Debates in Transgender, Queer, and Feminist Theory
(Regular price: £63.00)
- Patricia Elliot, Wilfrid Laurier University, Canada
- Transgender studies is a heterogeneous site of debate that is marked by tensions, border wars, and rifts both within the field and among feminist and queer theorists. Intersecting the domains of women’s studies, sexuality, gender and transgender studies, Debates in Transgender, Queer, and Feminist Theory provides a critical analysis of key texts and theories, engaging in a dialogue with prominent theorists of transgendered identity, embodiment and sexual politics, and intervening in various aspects of a conceptually and politically difficult terrain. A central concern is the question of whether the theories and practices needed to foster and secure the lives of transsexuals and transgendered persons will be promoted or undermined - a concern that raises broader social, political, and ethical questions surrounding assumptions about gender, sexuality, and sexual difference; perceptions of transgendered embodiments and identities; and conceptions of divergent desires, goals and visions.

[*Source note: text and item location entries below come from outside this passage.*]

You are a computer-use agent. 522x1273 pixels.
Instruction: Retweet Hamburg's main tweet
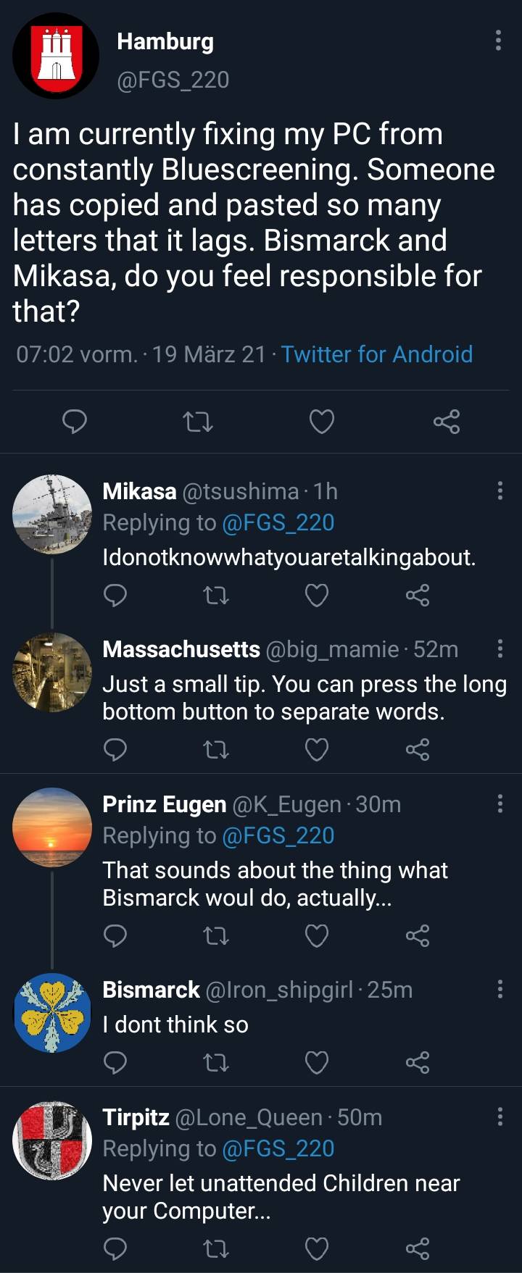coord(197,421)
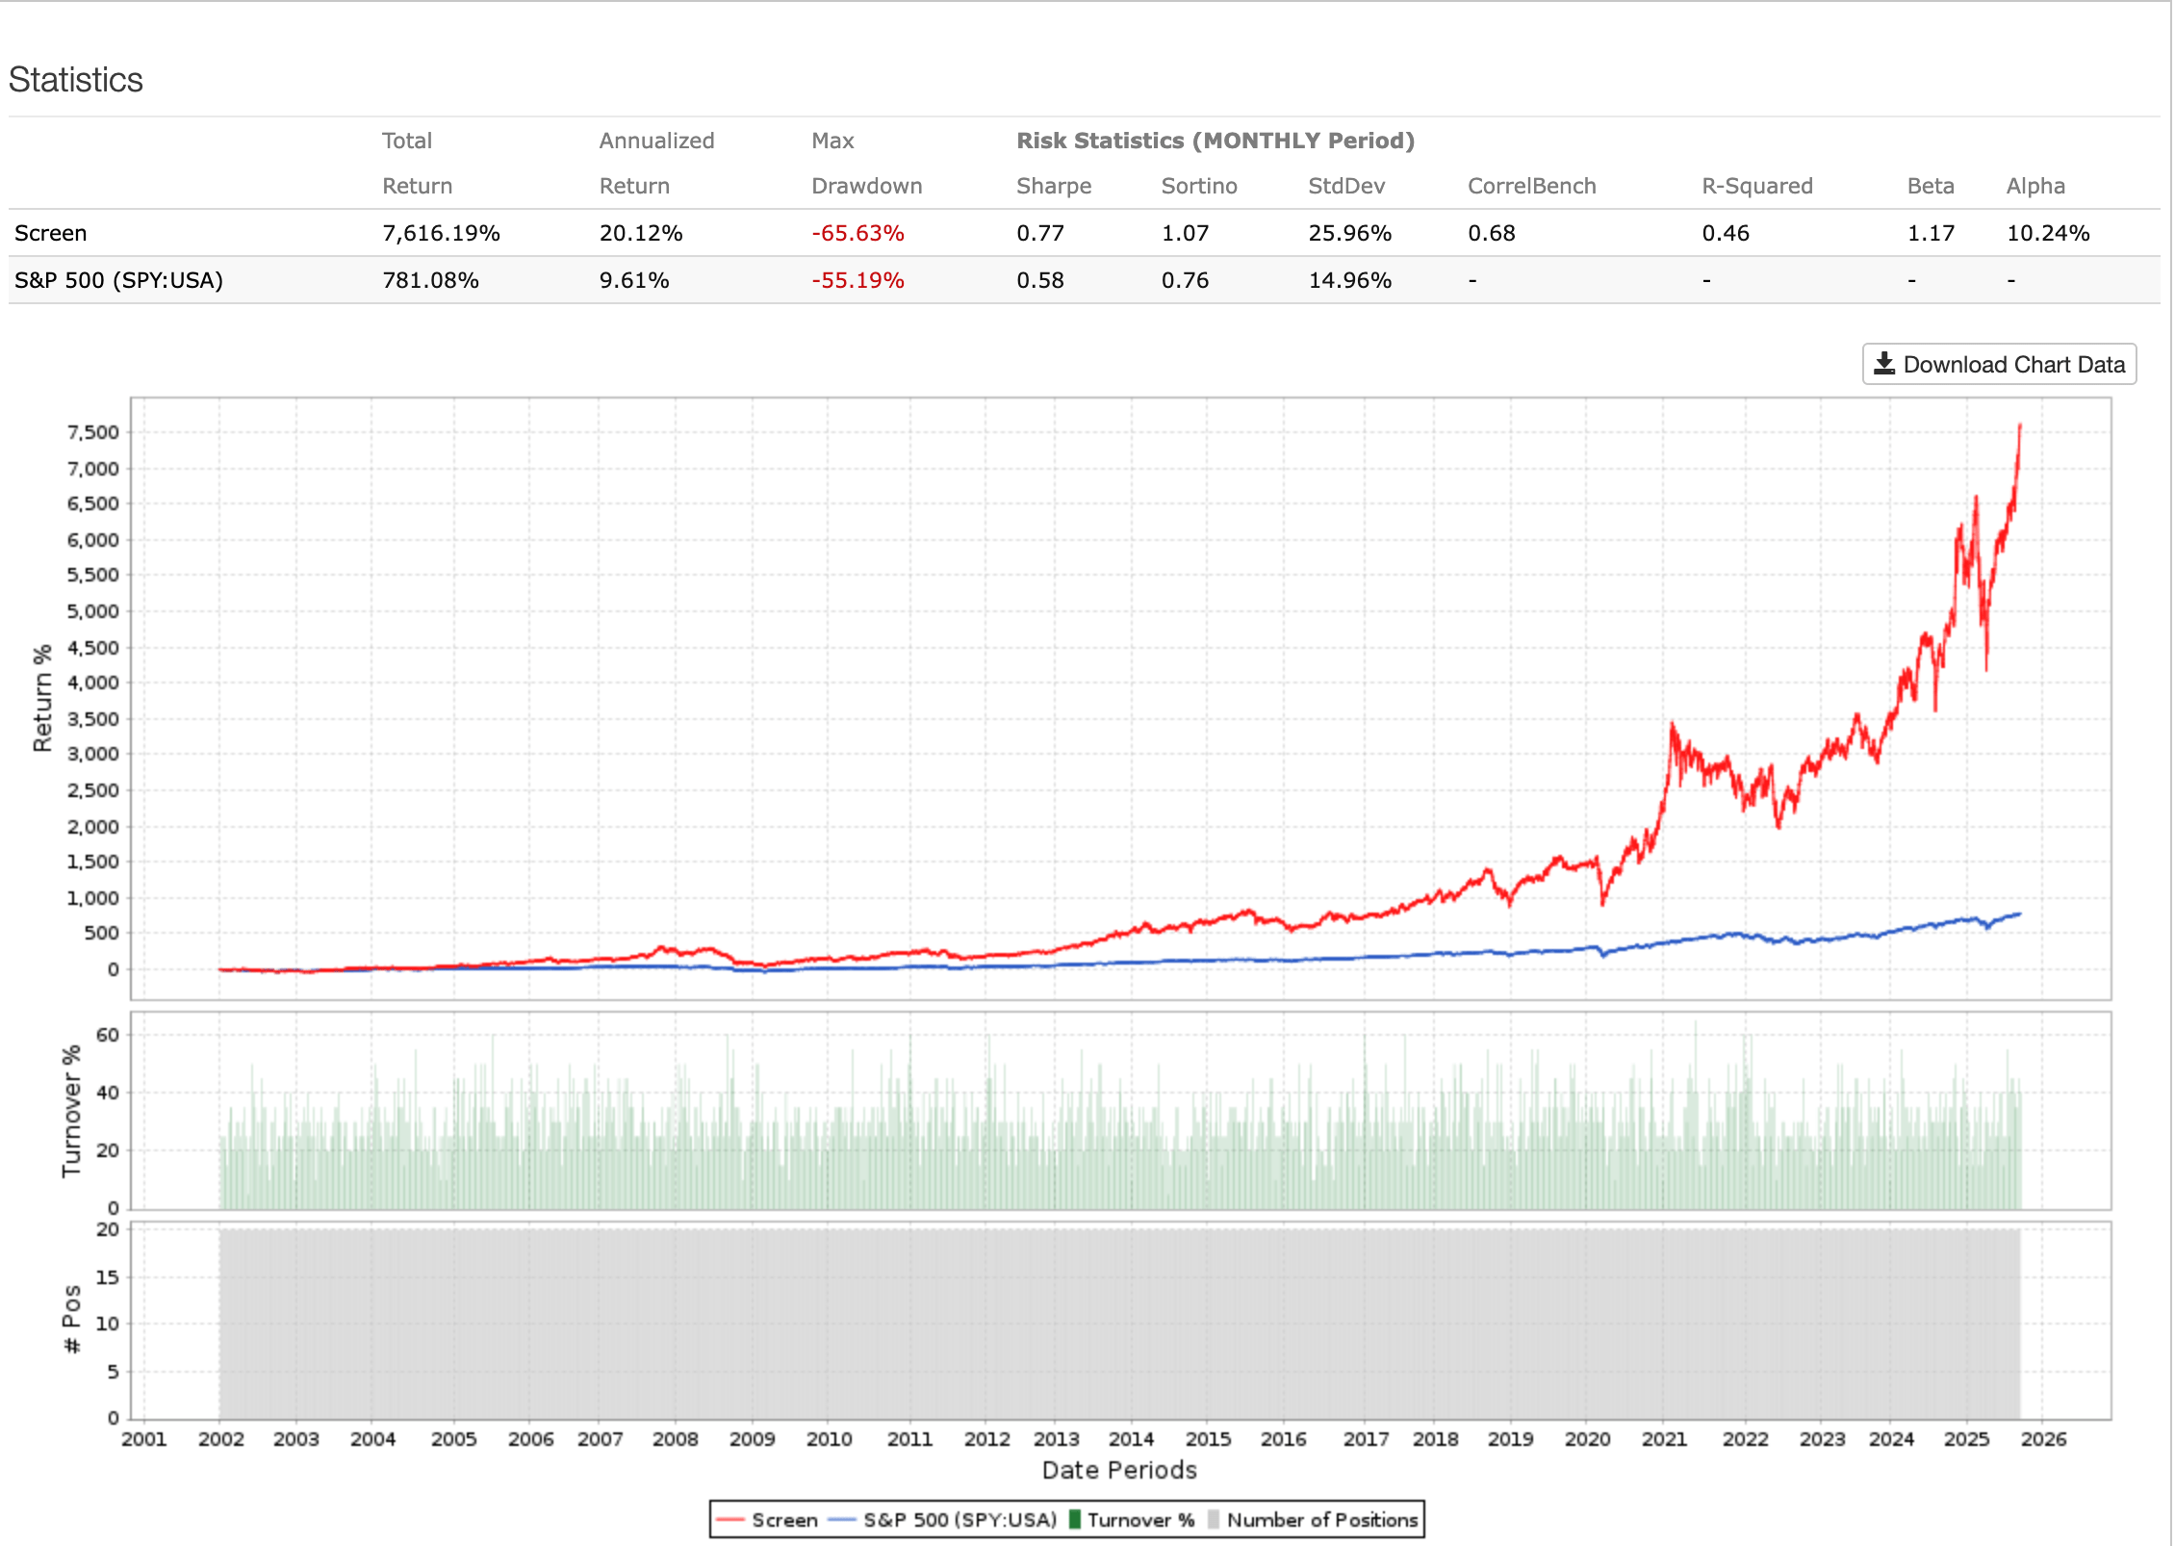Click the download arrow icon

[x=1883, y=364]
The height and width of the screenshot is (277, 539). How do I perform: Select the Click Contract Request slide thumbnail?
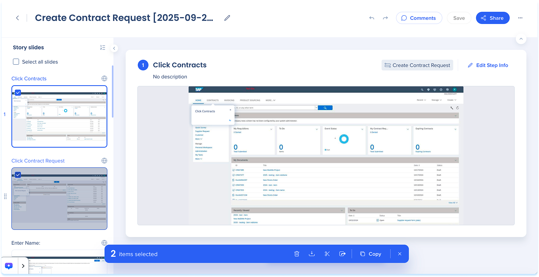[x=59, y=202]
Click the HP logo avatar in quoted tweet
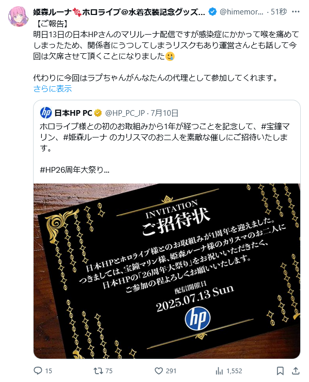The width and height of the screenshot is (309, 382). pos(46,113)
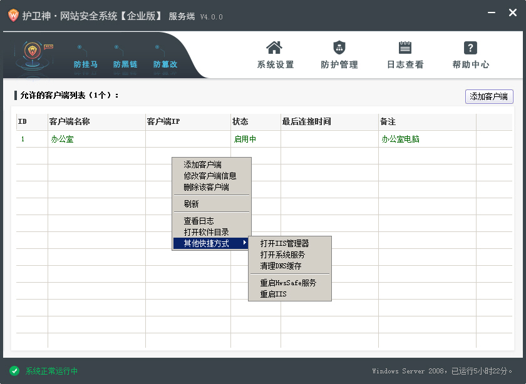Open 防护管理 shield icon

click(339, 48)
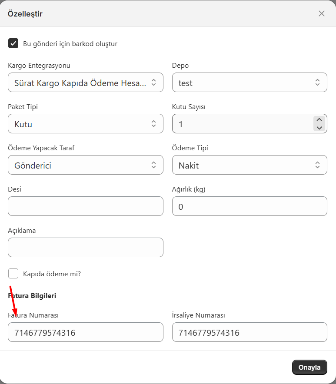The height and width of the screenshot is (384, 336).
Task: Open the Paket Tipi dropdown
Action: pyautogui.click(x=86, y=124)
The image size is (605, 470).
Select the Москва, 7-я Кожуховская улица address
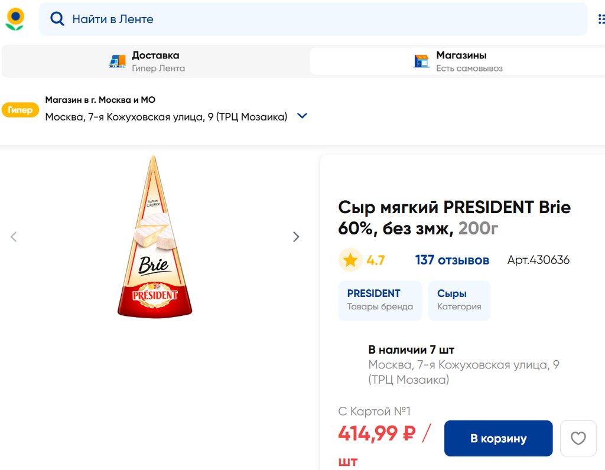166,117
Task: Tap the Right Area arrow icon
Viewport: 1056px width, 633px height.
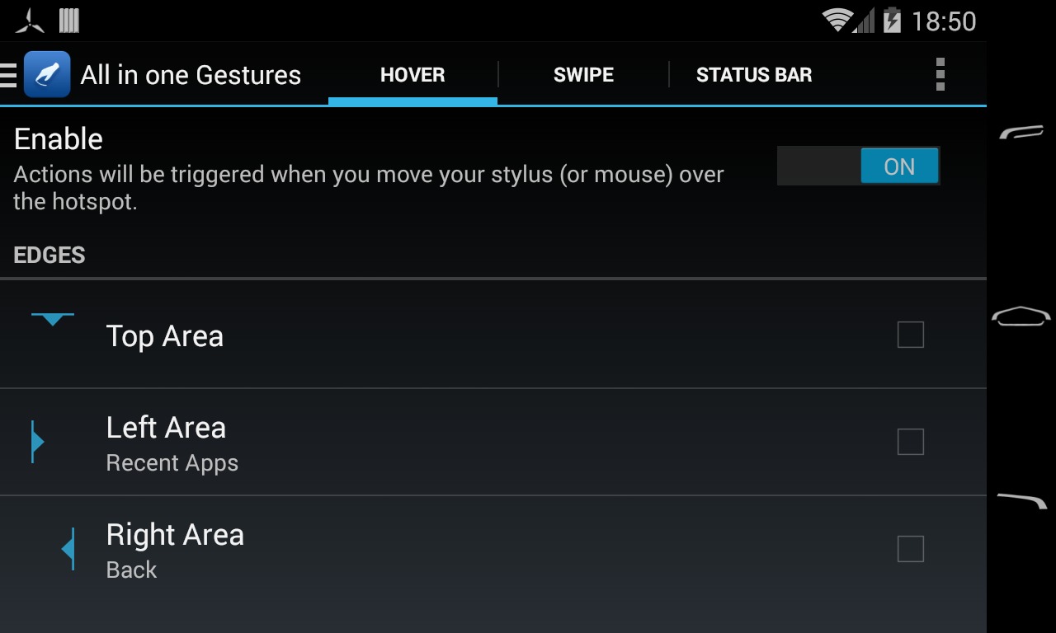Action: [x=68, y=549]
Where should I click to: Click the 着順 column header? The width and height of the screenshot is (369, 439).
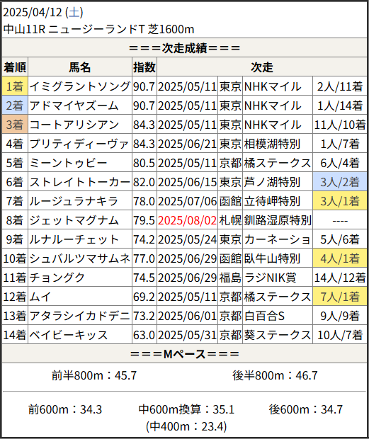[x=15, y=67]
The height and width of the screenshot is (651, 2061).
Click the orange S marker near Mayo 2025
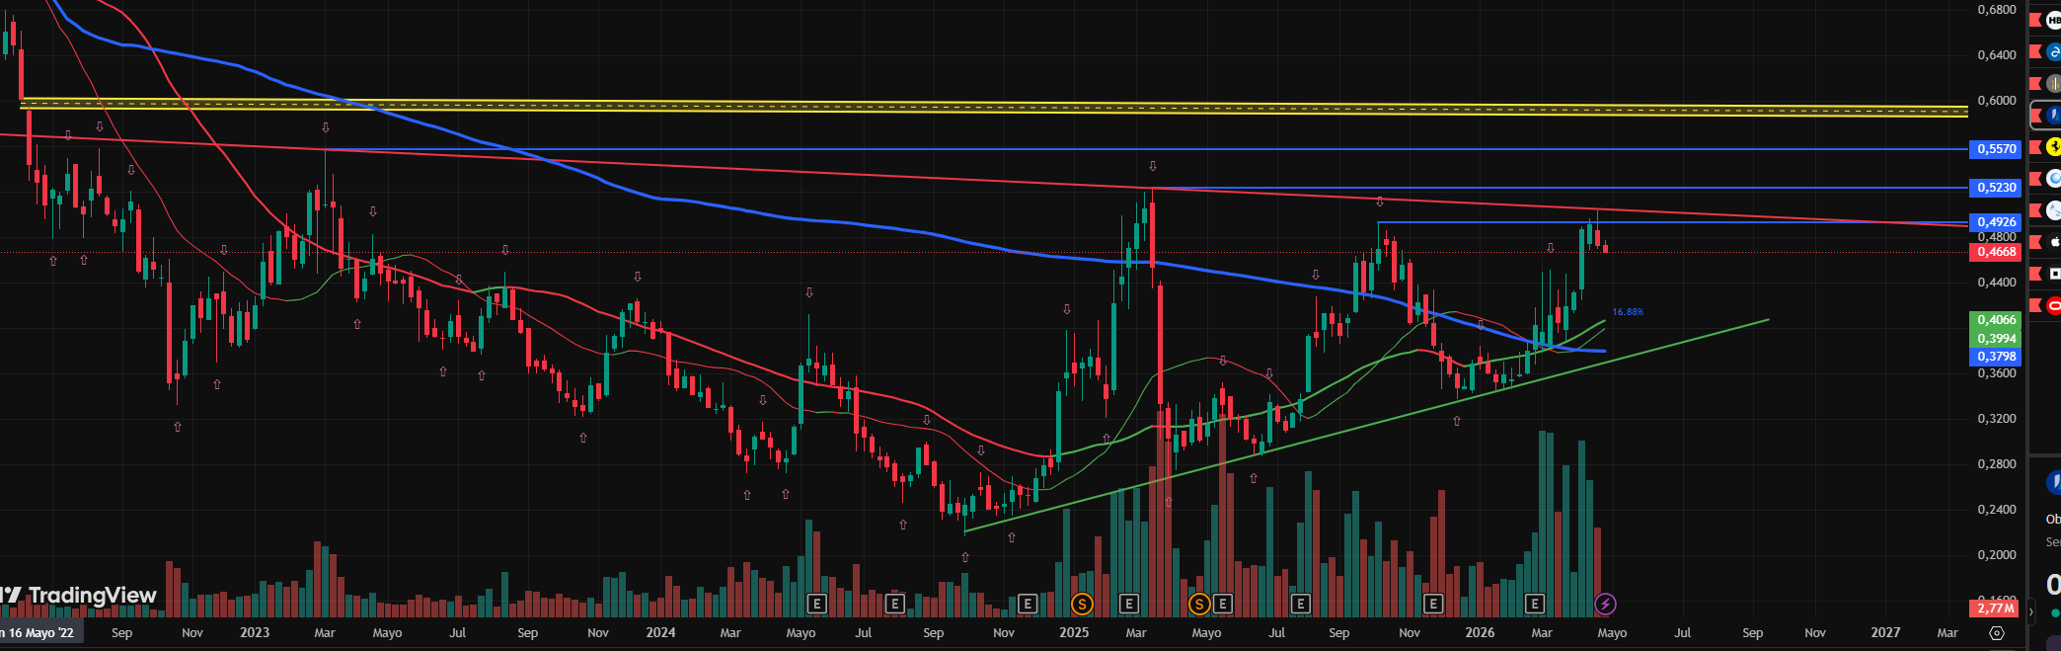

- Contents: Series Editor's preface: trans-positions, fugitive poetics and educated hope; Preface; Introduction: exploring rifts in transgender, queer, and feminist theories; Feminist embattlement on the field of trans; Revaluing gender diversity beyond the Ts/Tg hierarchy; Desire and the "(un)becoming other:" the question of intelligibility; Risking the unfamiliar: psychic complexity in theories of transsexual embodiment; Still not in our genes: theorizing complex bodies; Conclusion: fielding contested sites; Bibliography; Index.
- About the Author: Patricia Elliot chairs the Department of Sociology at Wilfrid Laurier University, Canada.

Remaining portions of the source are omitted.